▶ **ACTIONS TO TAKE**:
1) Rewrite the post about the 100-Up running drill. Start at the words "Anyway, here’s how", end after "of his day.", and swap "out-of-print book" for "old library volume".
2) Answer these questions from the post about the 100-Up running drill:
(a) What is the title of Christopher McDougall's N.Y. Times article?
(b) What was the name of the book of runners' biographies he was leafing through?
(c) In what year was the essay by W. G. George written?
3) Continue the post about the 100-Up running drill from its last sentence.

▶ **SOURCE PASSAGE**:

Christopher McDougall Demonstrates W. G. George’s Hundred-Up

As this site is called “Hundred-Up” (or “100-up” if you prefer) and wouldn’t exist but for this article, it’s only fitting to post first on Christopher McDougall’s (Author of Born to Run) N.Y.Times article The Once and Future Way to Run, which introduced me (and a lot of us) to a century old running drill invented by Walter (W.) G. George called the 100-Up exercise.

How did McDougall get to talking about an old running drill from the 19th century? Well, it was in trying to find a “one best way” to re-learn how to run. I emphasize “re-” because children seem to learn how to run with excellent form naturally, that is until something (What could that be?) degrades their form completely. Yes, you could make the bold claim that most of us do not know how to run, including most of the folks pounding the pavement around their neighborhoods, committing to their routine running grind.

Anyway, here’s how McDougall got to W.G. George’s 100-Up:

The only way to halt the running-injury epidemic, it seems, is to find a simple, foolproof method to relearn what the Tarahumara never forgot. A one best way to the one best way.

Earlier this year, I may have found it. I was leafing through the back of an out-of-print book, a collection of runners’ biographies called “The Five Kings of Distance,” when I came across a three-page essay from 1908 titled “W. G. George’s Own Account From the 100-Up Exercise.” According to legend, this single drill turned a 16-year-old with almost no running experience into the foremost racer of his day.

I read George’s words: “By its constant practice and regular use alone, I have myself established many records on the running path and won more amateur track-championships than any other individual.” And it was safe, George said: the 100-Up is “incapable of harm when practiced discreetly.”

▶ **RECORDED INFORMATION**:
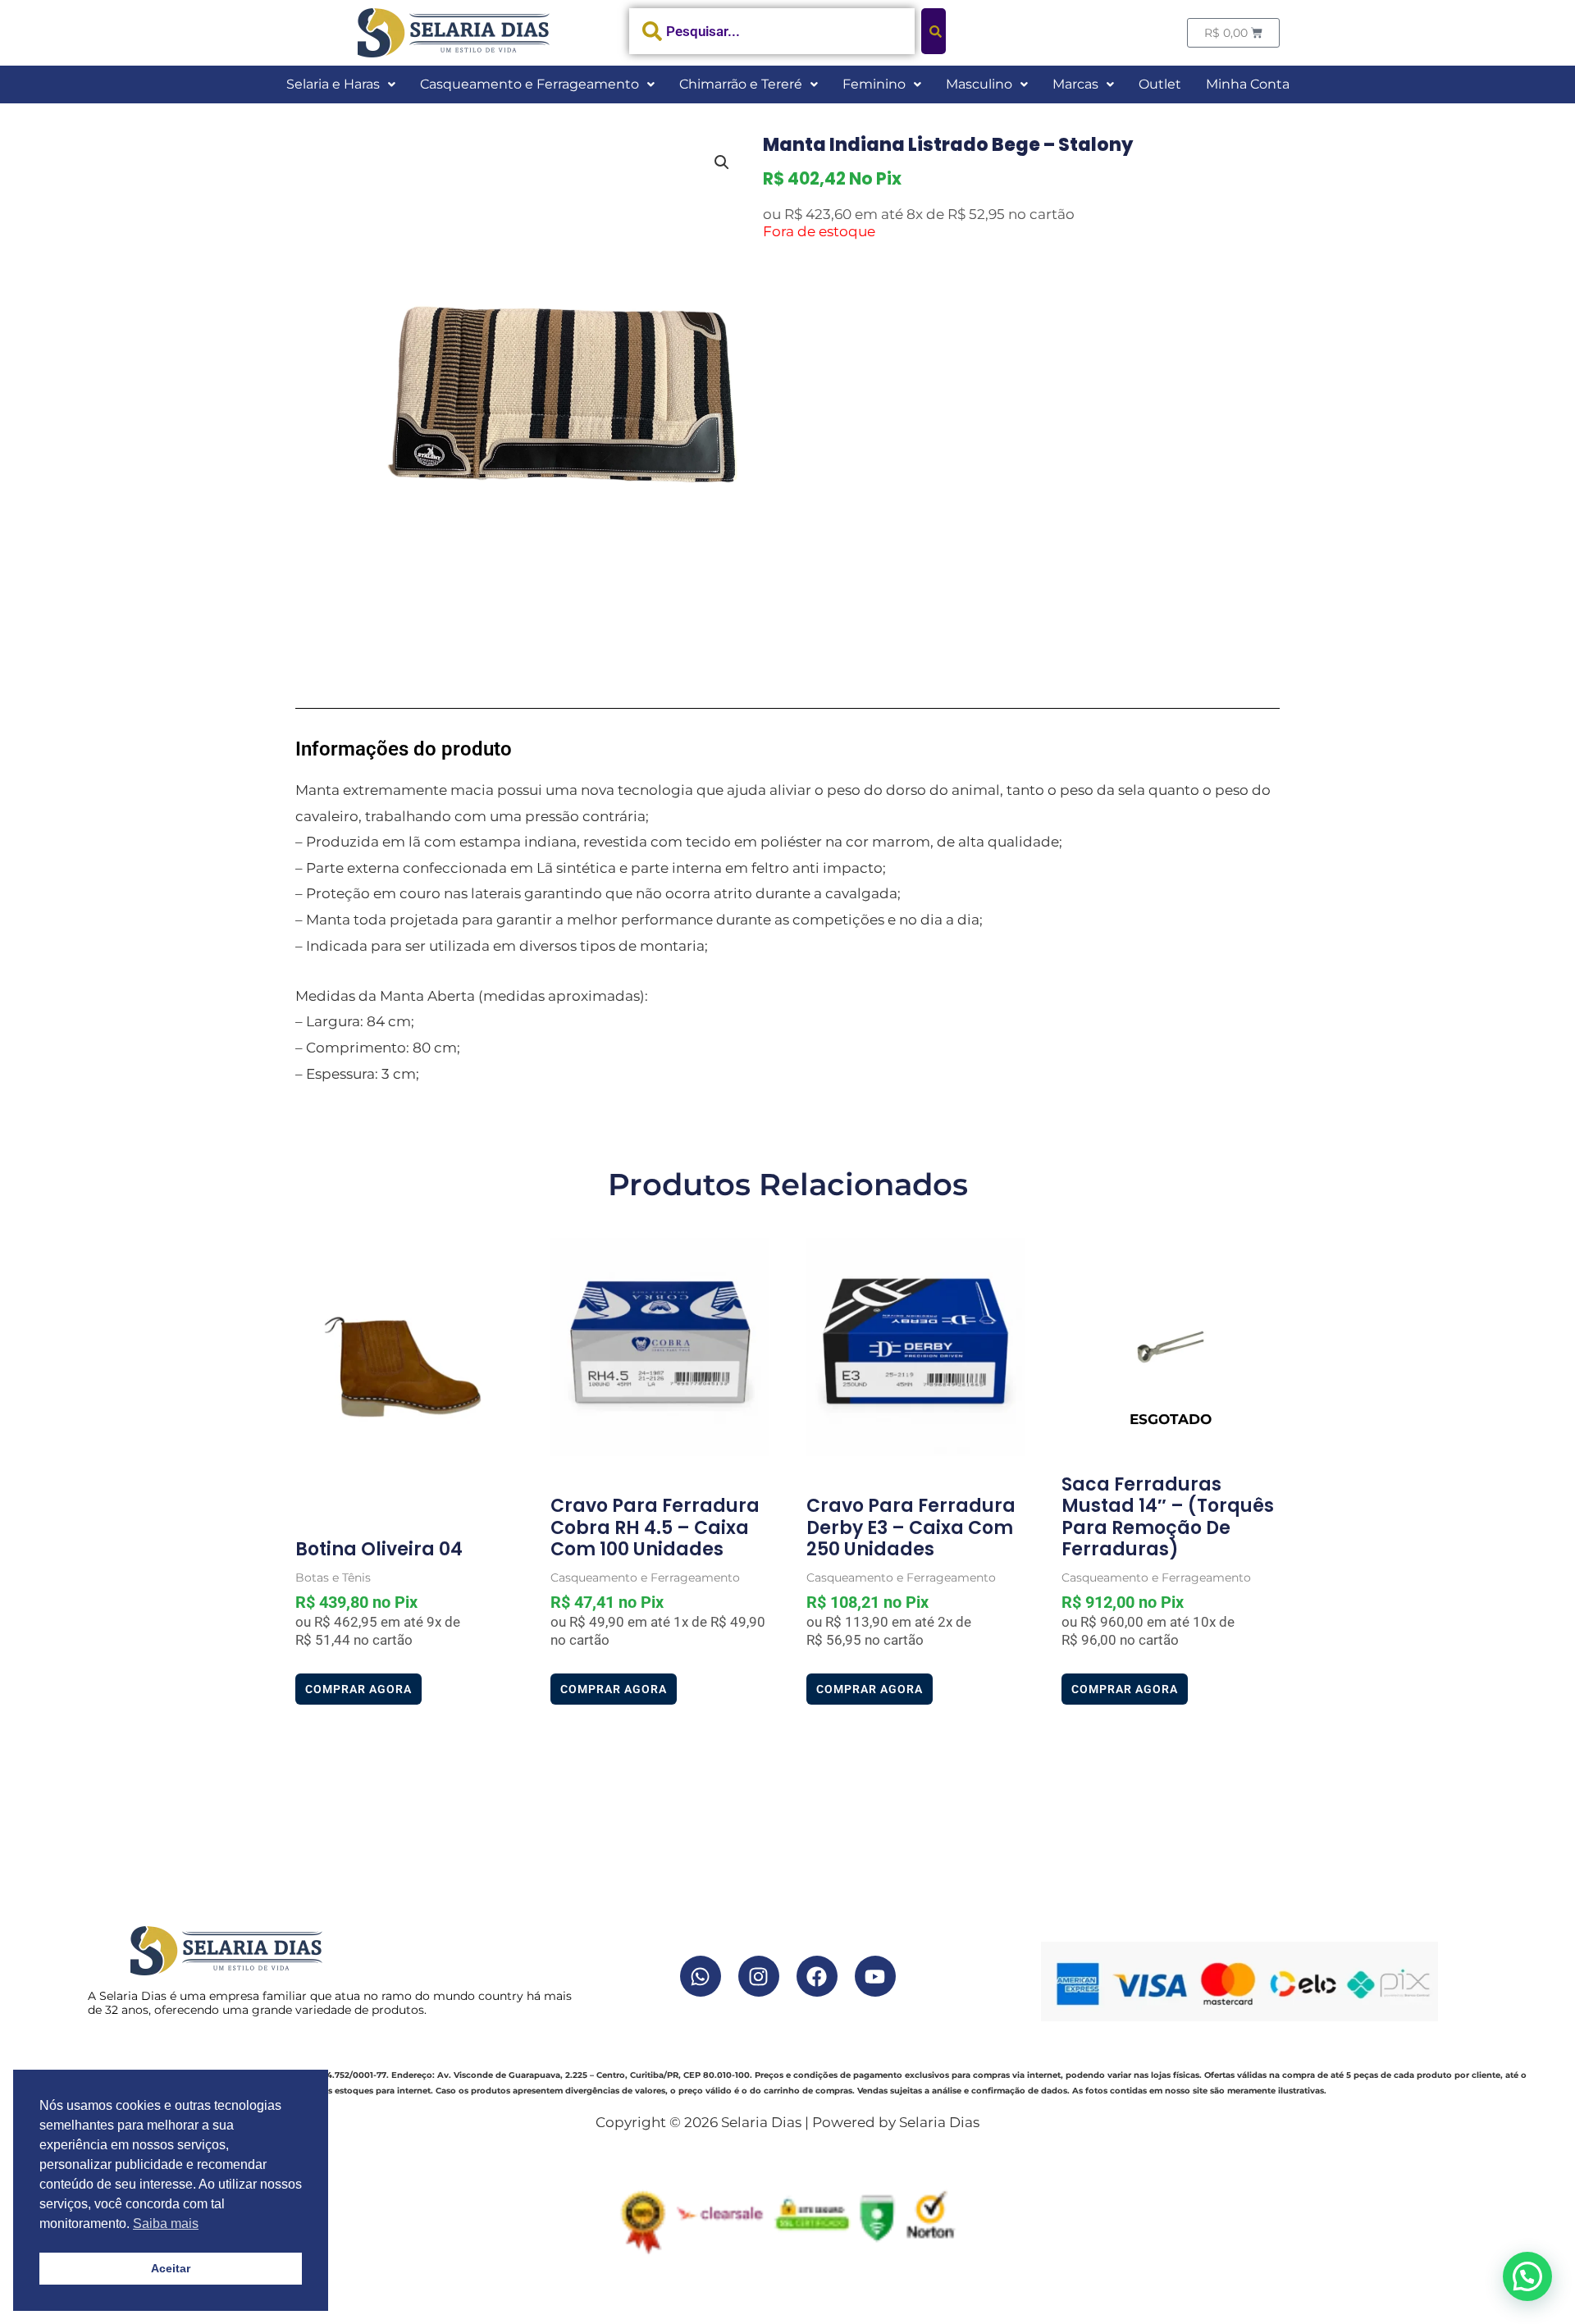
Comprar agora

...

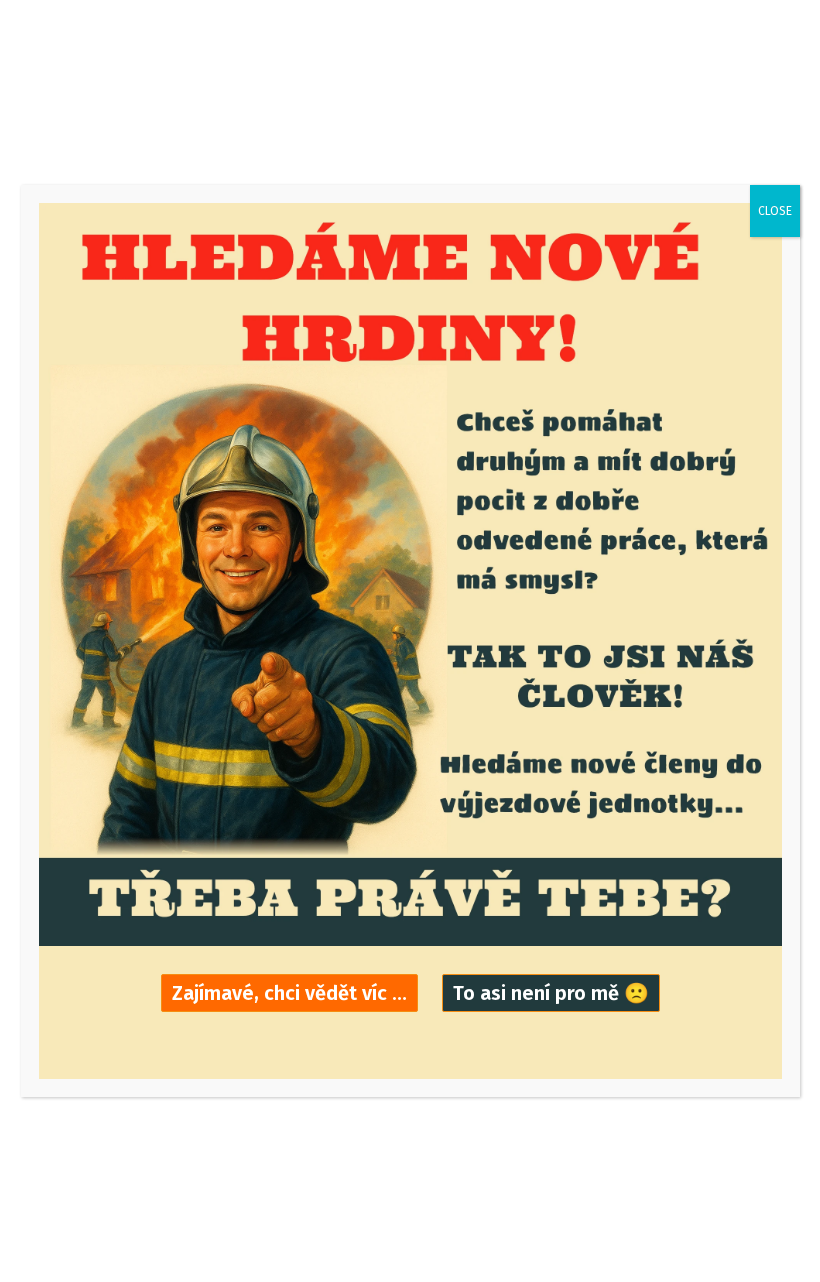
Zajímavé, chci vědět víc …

▶ **FINAL RESULTS**:
1)
Anyway, here’s how McDougall got to W.G. George’s 100-Up:

The only way to halt the running-injury epidemic, it seems, is to find a simple, foolproof method to relearn what the Tarahumara never forgot. A one best way to the one best way.

Earlier this year, I may have found it. I was leafing through the back of an old library volume, a collection of runners’ biographies called “The Five Kings of Distance,” when I came across a three-page essay from 1908 titled “W. G. George’s Own Account From the 100-Up Exercise.” According to legend, this single drill turned a 16-year-old with almost no running experience into the foremost racer of his day.

2)
(a) The Once and Future Way to Run
(b) "The Five Kings of Distance"
(c) 1908

3)
Could it be that simple? That day, I began experimenting on myself.

Last fall, at the end of a local 10-mile trail race, I surprised myself by finishing five minutes faster than I had four years ago, when I was in much better shape. I figured the result was a fluke — until it happened again. No special prep, awful travel schedule and yet a personal best in a six-mile race.

“I don’t get it,” I told Cucuzzella this past June when we went for a run together through the Shepherd University campus in Shepherdstown. “I’m four years older. I’m pretty sure I’m heavier. I’m not doing real workouts, just whatever I feel like each day. The only difference is I’ve been 100-Upping.”

It was five months since I discovered W.S. George’s “100-Up,” and I’d been doing the exercise regularly. In George’s essay, he says he invented the 100-Up in 1874, when he was an 16-year-old chemist’s apprentice in England and could train only during his lunch hour. By Year 2 of his experiment, the overworked lab assistant was the fastest amateur miler in England. By Year 5, he held world records in everything from the half-mile to 10 miles.

If you’re not familiar with George (I wasn’t up until this article), W. G. George set a record for the mile back in 1886 that wasn’t beaten for three decades, running the mile in a blazingly fast 4 minutes 12.75 seconds.

So what exactly is W.G. George’s 100-up exercise? Here’s McDougall describing it to Mark Cucuzella, a super fast runner, M.D., and exceedingly humble man hailing from West Virginia, where he runs a store dedicated to minimalist footwear:

Mark Cucuzzella was just as eager [to learn about the 100-Up]. “All right,” he said in the middle of our run. “Let’s get a look at this.” I snapped a twig and dropped the halves on the ground about eight inches apart to form targets for my landings. The 100-Up consists of two parts. For the “Minor,” you stand with both feet on the targets and your arms cocked in running position. “Now raise one knee to the height of the hip,” George writes, “bring the foot back and down again to its original position, touching the line lightly with the ball of the foot, and repeat with the other leg.”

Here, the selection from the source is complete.